Nonetheless, a trustee attempting to recover contributions must establish that the employer is required to do so under the relevant collective bargaining agreement. Accordingly, this Court turns to the issue of whether Local 91's CBA obligates Empire to make fund contributions for work completed by a competing union.
iii. The CBA is Ambiguous
Section 515 of ERISA states, in relevant part, that:
[e]very employer who is obligated to make contributions to a multi-employer plan under the terms of the plan or under the terms of a collectively bargained agreement shall, to the extent not inconsistent with law, make such contributions in accordance with the terms and conditions of such plan or such agreement.

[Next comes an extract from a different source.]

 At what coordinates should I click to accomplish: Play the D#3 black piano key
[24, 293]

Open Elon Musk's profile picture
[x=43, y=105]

29 U.S.C. § 1145. The Second Circuit has held that "once an employer knowingly signs an agreement that requires him to contribute to an employee benefit plan, he may not escape his obligation by raising defenses that call into question the union's ability to enforce the contract as a whole." Benson, 907 F.2d at 314.
At the same time, Section 515 only requires contributions in accordance with the terms and conditions of the relevant collective bargaining agreement. See DeVito v. Hempstead China Shop, Inc., 38 F.3d 651, 654 (2d Cir.1994); see also Aeronautical Indus. Dist. Lodge 91 v. United Tech. Corp., 230 F.3d 569, 576 (2d Cir. 2000) (explaining that courts construing labor agreements should apply traditional rules of contract interpretation to the extent consistent with federal labor policies); Carpenters Fringe Benefit Funds of Illinois v. McKenzie Eng'g, 217 F.3d 578, 582 (8th Cir. 2000) ("Under ERISA § 515, the Funds may collect only those contributions that [the employer] is contractually obligated to pay."). Accordingly, this Court must examine Local 91's CBA to determine whether it imposes a duty to "double pay" for work performed by the Ironworkers Union.

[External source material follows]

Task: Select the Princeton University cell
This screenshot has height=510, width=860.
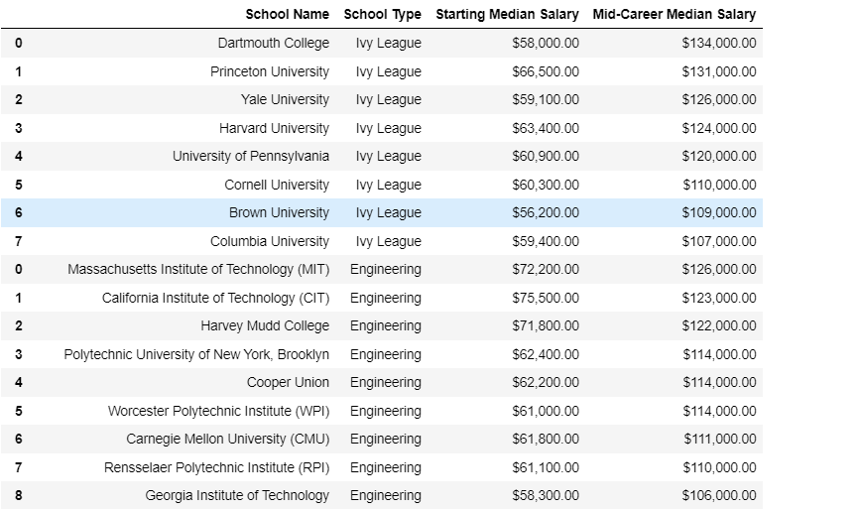Action: [269, 71]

It is well-settled that "contract clauses should be interpreted based on their plain and literal meaning so as to avoid interference with the private bargain." NLRB v. United Tech. Corp., 884 F.2d 1569, 1575 (2d Cir. 1989) (internal citations omitted); see also Scotto v. Brink's, Inc., 962 F.2d 225, 226 (2d Cir. 1992) (interpreting the relevant collective bargaining agreement according to its "clear and unambiguous" terms). "Whether a contract is ambiguous is a question of law." Onondaga County Laborers' Health and Welfare, Pension, Annuity and Training Funds ex rel. Moro v. Geddes Glass & Metal, Inc., No. 01-CV-1330NAMGJD, 2005 WL 3689614, at *3 (N.D.N.Y. Jan. 19, 2005) (citing Haber v. St. Paul Guardian Ins. Co., 137 F.3d 691, 695 (2d Cir.1998)). Contract language that is "reasonably susceptible to more than one reading[,]" is ambiguous. Haber, 137 F.3d at 695. To the extent that a contractual provision is ambiguous, a court may consider extrinsic evidence regarding the parties' intent. DeVito, 38 F.3d at 654. Under such circumstances, however, the meaning of the contract becomes an issue of fact precluding summary judgment. Id.; Sayers v. Rochester Tel. Corp. Supp. Mgmt. Pension Plan, 7 F.3d 1091, 1094 (2d Cir.1993).

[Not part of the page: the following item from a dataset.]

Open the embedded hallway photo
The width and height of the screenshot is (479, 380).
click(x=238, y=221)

Local 91's CBA directs that an employer who is a signatory shall pay fund contributions for "employees covered by this Agreement and working in the jurisdiction of this Agreement." (CBA, p. 19). The CBA fails to define the term "employee," and is completely silent on the issue of double paying. It does provide that the "region in which this Agreement is effective includes all of Niagara County, New York," (CBA, p. 4), and states that Local 91 has jurisdiction over the wrecking of buildings and structures, among other work. (CBA, p. 41).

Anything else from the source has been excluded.